Kuzu deyince, aklıma Kirvem Fikret ağabeyin resimlerindeki keçileri geldi.
Ya o keçilerden birini kaybedecek olursak...
İşte Aydınlıkçının tarihsel sorumluluğu budur. Fikret ağabeyin fırçasından çıkan her keçinin, her oğlağın gururu ve onuru Aydınlıkçıdan sorulur.
Böylece Aydınlıkçının yeni bir tanımına da erişmiş oluyoruz: Aydınlıkçı, Fikret Otyam’ın keçilerinden sorumlu olandır.
Fikret ağabeyin keçileri, yalnız Fırat’ın kıyısında değildir; Dicle’nin de kıyısındadır. Sakarya’nın ve Menderes’in, Meriç’in, hatta Amazon ırmağının, İndus’un ve Sarı nehrin kıyısındadır; ama en çok da Kızılırmak’ın kıyısındadır.
Aydınlık’ın başına gökten cümle belâlar topyekûn yağsa, bir tek Fikret Ağabeyin keçilerini düşlemek yeter. Yaşamak, direnmek ve burca bayrağı dikmek için, öyle bir esindir.
Öyle insanlar vardır ki, tepeden tırnağa insandır. Onları düşünürken, gözleriniz buğulanır. Dünyaya tek olarak gelmişlerdir ve sonsuza kadar onları bir daha bulamazsınız. “Eşi menendi yoktur” deriz, işte öyledir Fikret ağabeyimiz. Anadolu’nun kadim ermiş geleneğinin son örneğidir. Eli öpülecek pirdir; ustadır; ağabeydir.
Aritmetikte iki kere iki dört edebilir ama Fikret ağabeyde iki kere iki hiçbir zaman dört etmez. Onu hesapların ve kitapların içinde duyamaz ve anlayamazsınız. Bütün hesapları bozar. Kalıpların dışındaki yaratıcıdır, hayâlde ve işte özgürlüktür.
Gönül eridir. Erdemlilerin erdemlisidir. Gönül gönüle olmak, onun en büyük eylemidir. Gönüllerin fatihidir. Gül almak ve gül vermek, Fikret ağabeyin en büyük ticaretidir.

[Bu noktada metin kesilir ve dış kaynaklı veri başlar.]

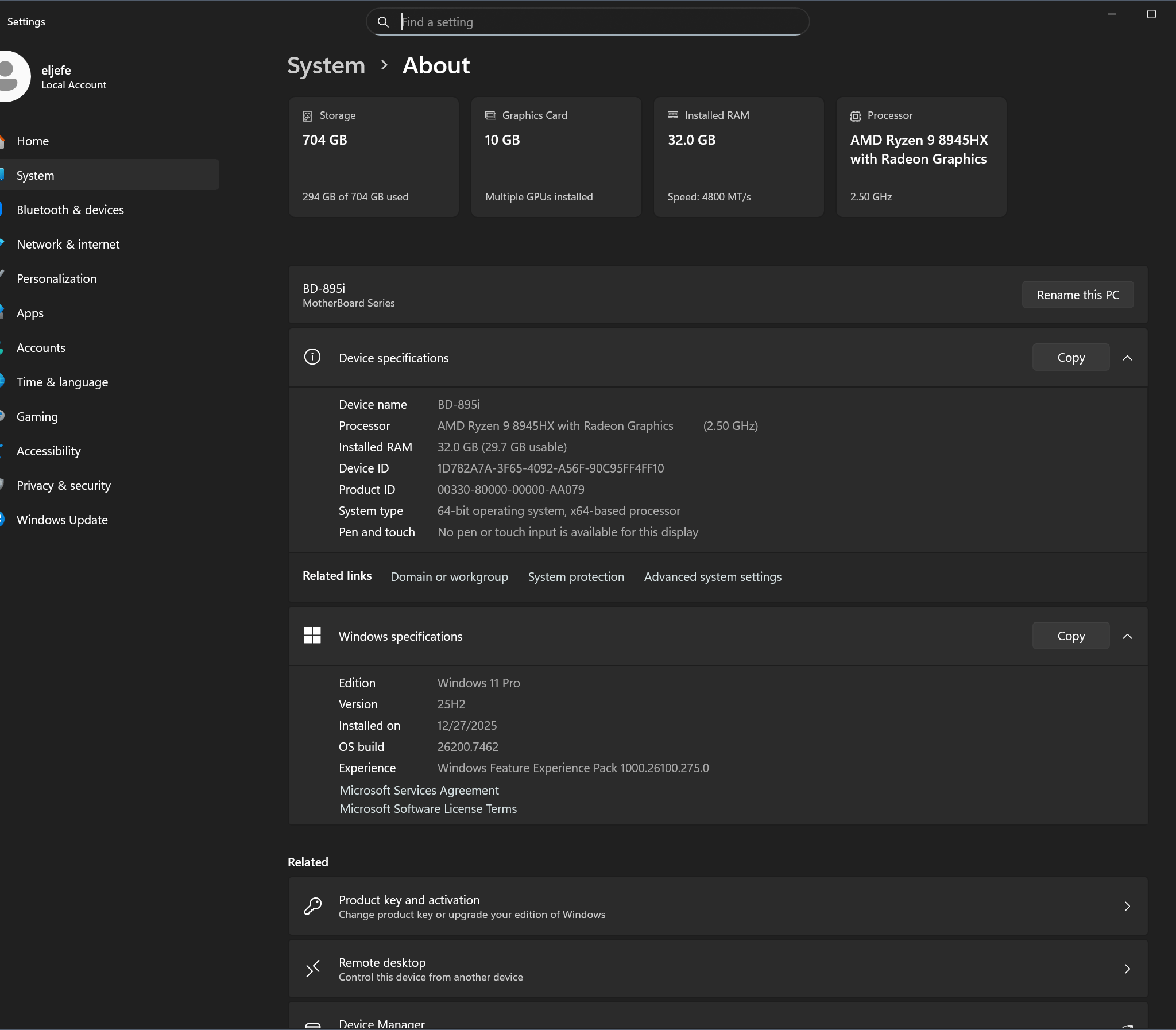Click the search magnifier icon
1176x1030 pixels.
383,22
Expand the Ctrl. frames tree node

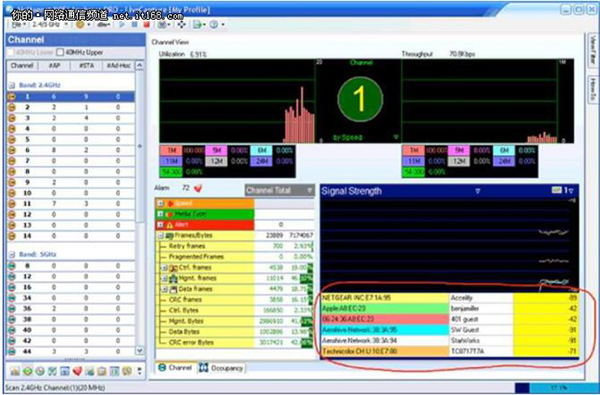164,268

Fikret ağabeyin çarşısı pazarı, gönül pazarıdır ve orada çekler, senetler, krediler, poliçeler, havaleler; hepsi güldür gül.
Sırması ve yaldızı ve yıldızı olmayan tek bir rütbe vardır, bütün rütbelerin en altında toprağın tozundaki rütbe, ama bütün değerlerin doruğundaki değer: Can olmak! İşte can sıfatı şu yeryüzünde en çok ama en çok Fikret ağabeyin yakışığıdır. Canlar canıdır! Bütün canların ötesindeki ve bütün canların en derinindeki candır. Onun sıcaklığı, Aydınlıkçılara on binlerce yıl yeter.

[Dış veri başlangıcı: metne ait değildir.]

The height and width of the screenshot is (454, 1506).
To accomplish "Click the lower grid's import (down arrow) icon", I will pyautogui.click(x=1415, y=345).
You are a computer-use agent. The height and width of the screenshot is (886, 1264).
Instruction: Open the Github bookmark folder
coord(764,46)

Miami’den villa seçemeyenler, Havai’den köşk seçsinler. Bütün saraylar ve tahtlar ve cennetteki bütün köşkler onların olsun, ben Fikret ağabeyin keçilerinden en hoşunu daha seçemedim. En güzel bakışlısını, en dik duranını, en coşkulusunu, en çok zıplayanını, sürünün en önünde gidenini, en gururlusunu bulamadım daha.

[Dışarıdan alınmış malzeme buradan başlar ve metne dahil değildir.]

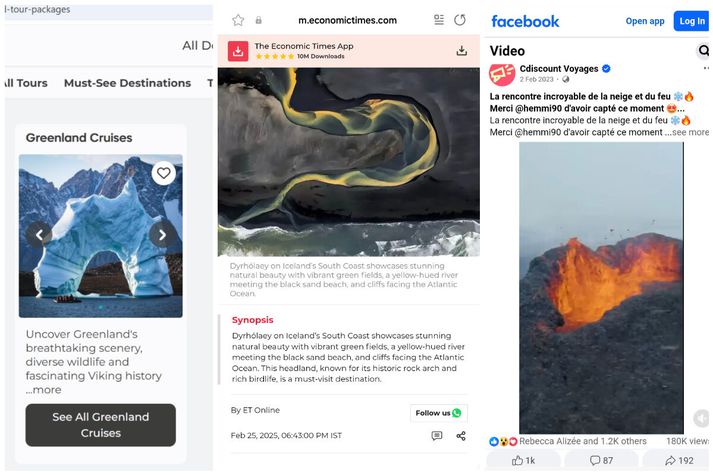Show next Greenland carousel image
The height and width of the screenshot is (475, 713).
[x=162, y=235]
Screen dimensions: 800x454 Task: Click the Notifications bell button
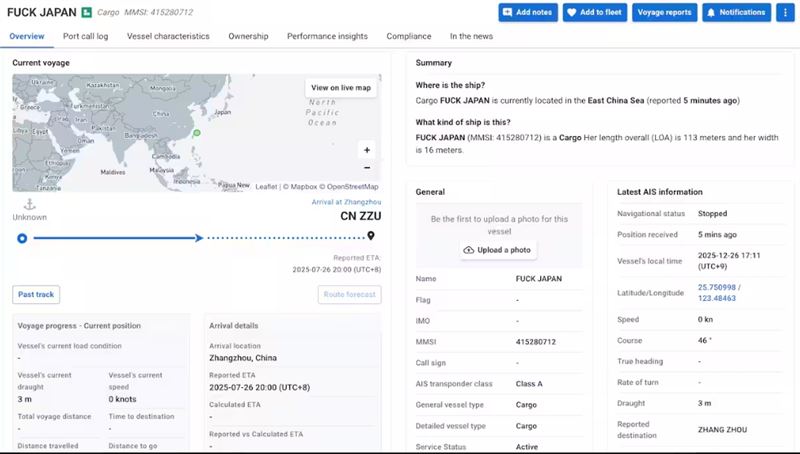tap(736, 12)
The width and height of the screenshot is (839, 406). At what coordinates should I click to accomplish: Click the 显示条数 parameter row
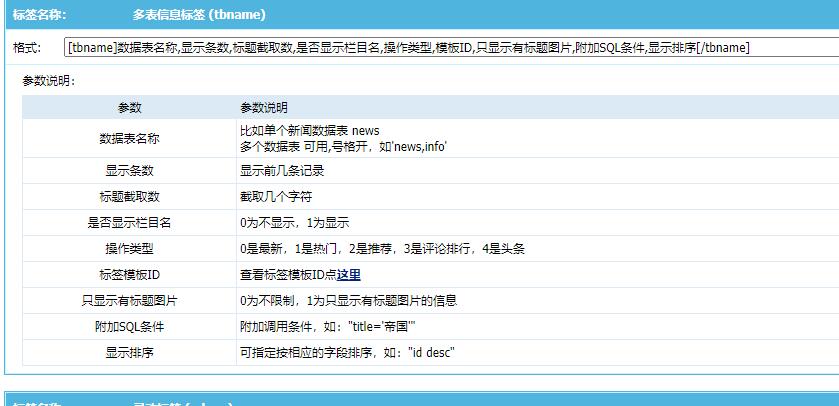pos(129,170)
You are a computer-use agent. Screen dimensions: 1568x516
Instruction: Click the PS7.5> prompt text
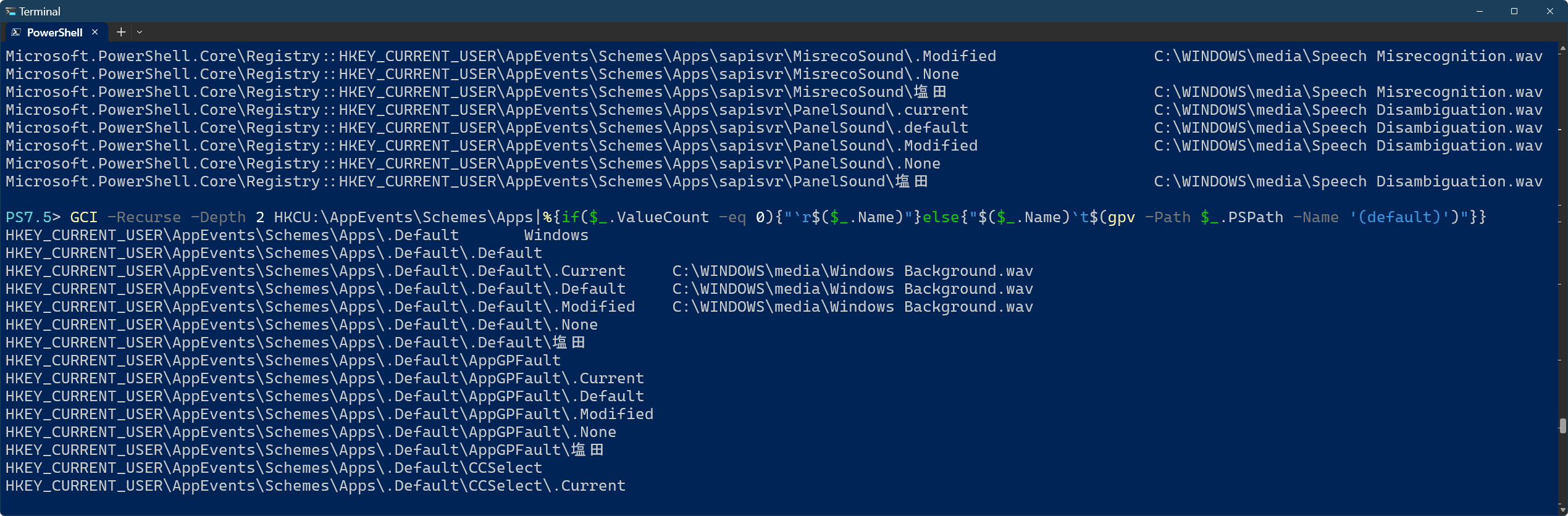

Aydınlıkçı, bu dünyaya çıplak gelip de yine çıplak giden adamdır. Biz Aydınlıkçıların bütün sermayesi candır. Hisarların içinden Avşar Beyleri türküsü gibi sesleniyorum:
Fikret ağabey, bütün keçilerin, bütün insanlık ve bütün Türkiye halkı adına Aydınlıkçılara emanet, için rahat olsun. Armağan istersen bende can var, canlar vereyim. Candan başka armağanım yok benim.
Sözüm söz sana Ankara kalesinde buluşacağız.